Worse still, the repeal bill would end Medicaid as we know it by capping federal funding and diminishing coverage for the most vulnerable populations. Over time, states will have to make cuts in services, which, again, would severely impact communities of color. One in six Asian Americans and one in three Native Hawaiians and Pacific Islanders rely on Medicaid as their only form of health coverage. For other racial groups, the effects of Graham-Cassidy’s Medicaid cuts would be equally devastating. Currently, Medicaid covers 33% of African Americans and 31% of Hispanics.

As health advocates, this terrifies us. But it really terrifies people like Mee Pwa, a mom of four supporting not just her family but also her own parents. Medicaid pays for her daughter’s monthly hospital visits to check on her kidneys and for her child’s medical supplies and care. In short, Medicaid keeps her child alive.
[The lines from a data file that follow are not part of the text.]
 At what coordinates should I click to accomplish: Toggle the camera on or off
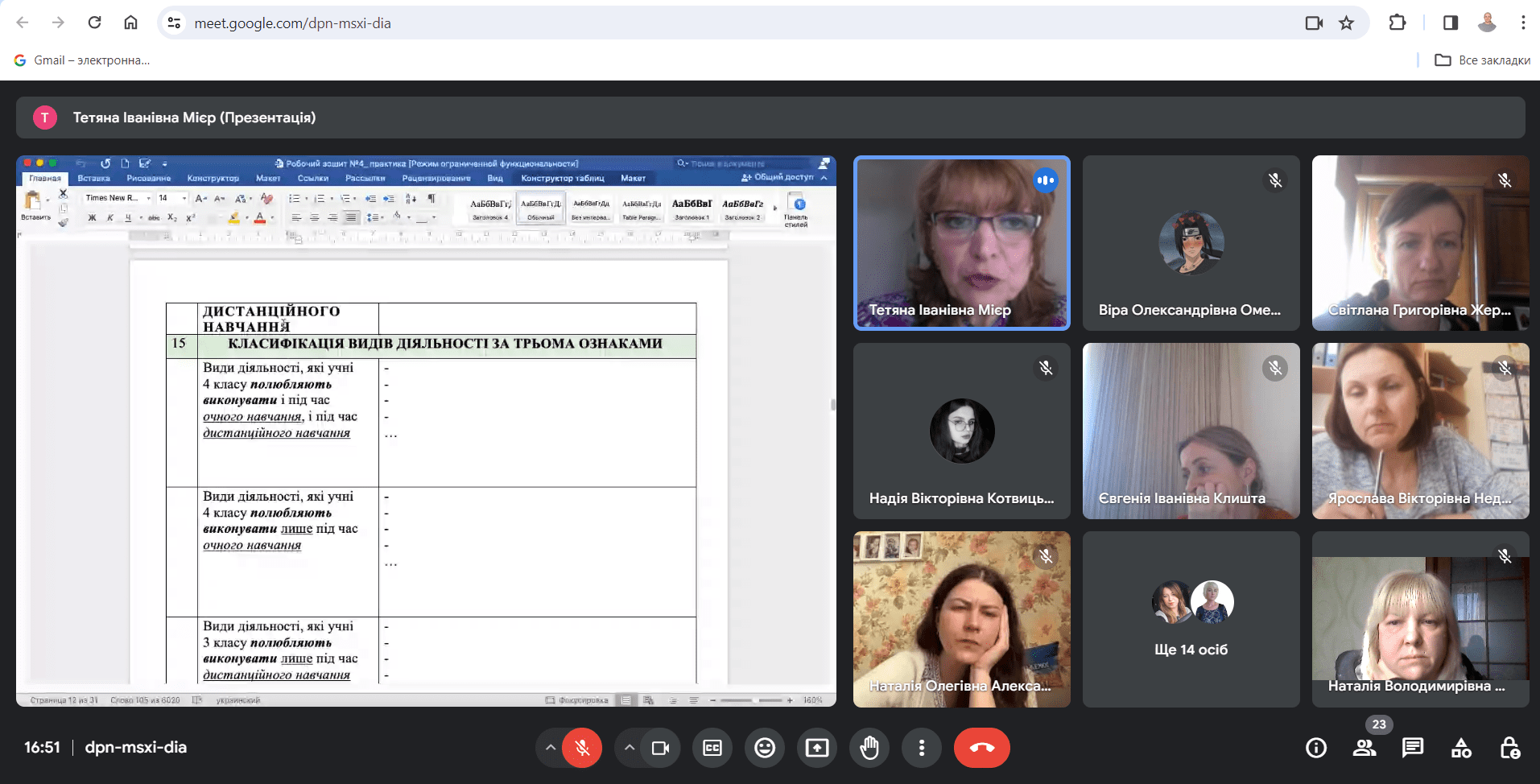660,748
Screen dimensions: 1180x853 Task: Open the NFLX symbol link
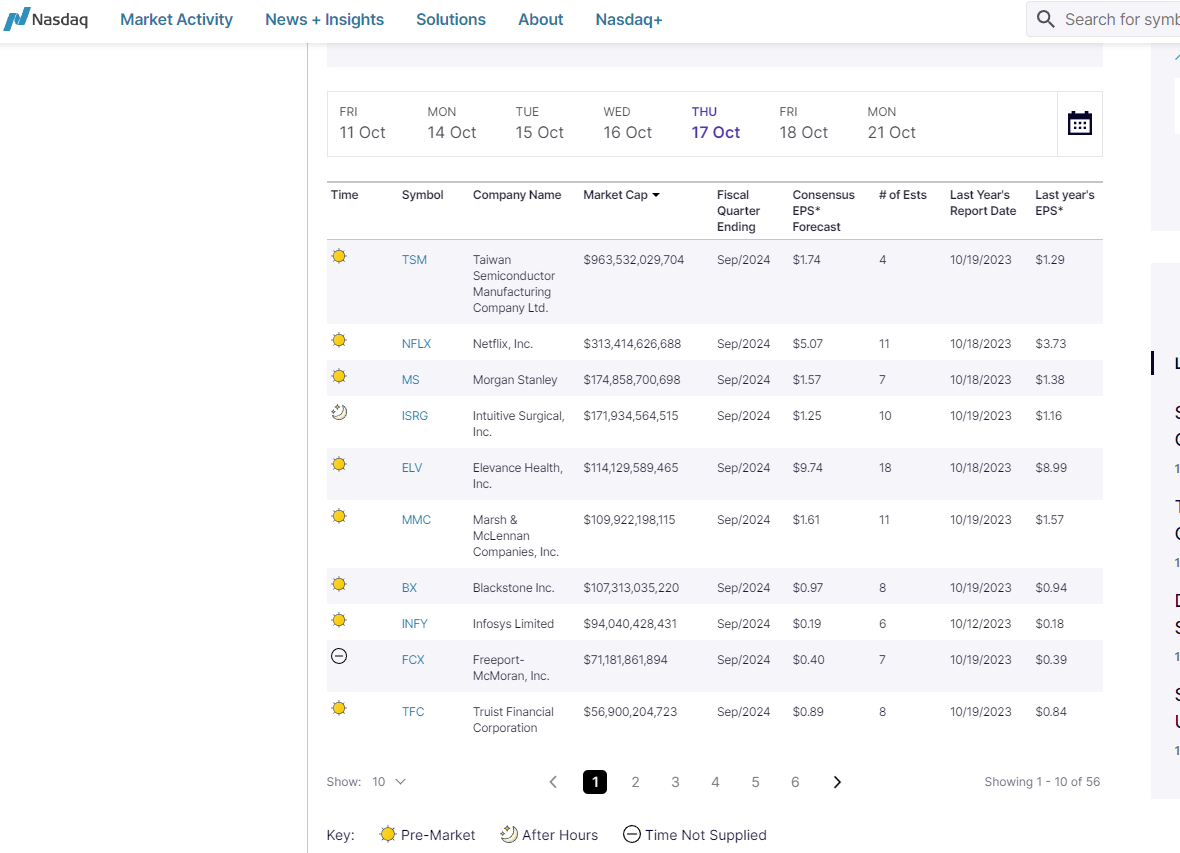pos(416,344)
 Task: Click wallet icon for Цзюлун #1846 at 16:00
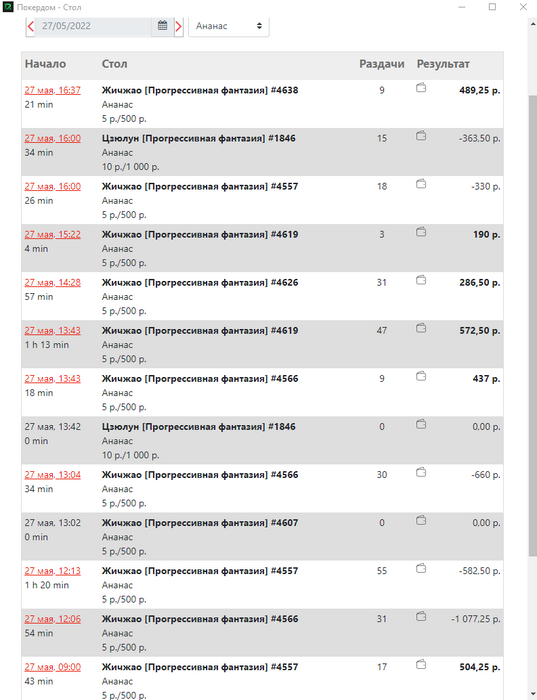tap(421, 136)
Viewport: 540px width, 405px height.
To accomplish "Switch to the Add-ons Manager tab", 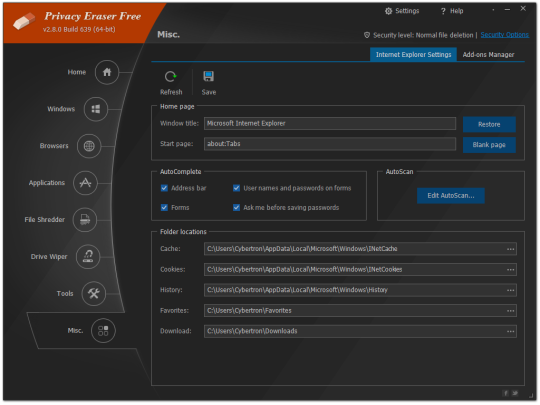I will (x=488, y=55).
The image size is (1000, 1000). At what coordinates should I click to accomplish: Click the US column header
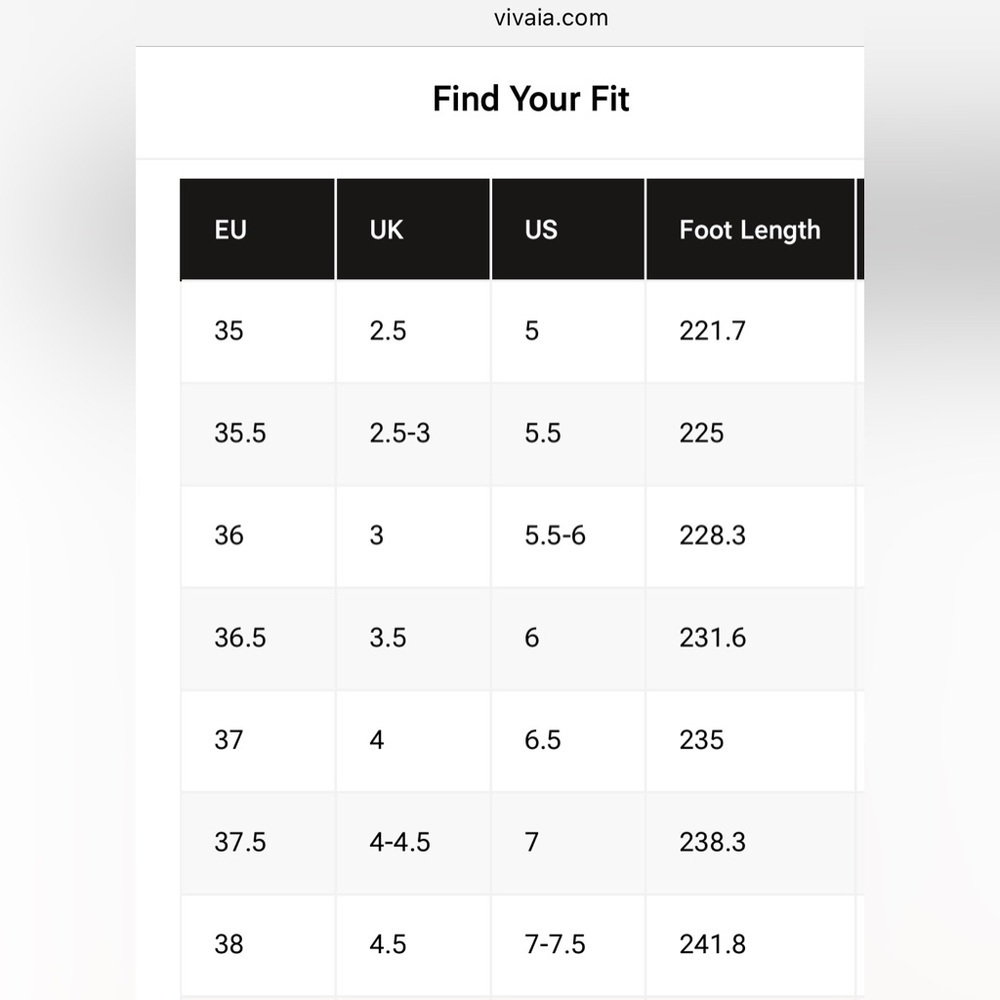point(568,230)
Graham-Cassidy and its supporters have no answer for how Mee Pwa will be able to afford care for her child. Her family income is barely over $1,200 a month. This latest effort to repeal Obamacare, like all of the ones before it, causes parents like Mee Pwa to fear for their children’s lives.

Congress needs to move from a strategy of stripping coverage from millions to one that will actually improve our health care system. We owe it to our families, friends and communities to do everything possible to protect their right to a healthy future.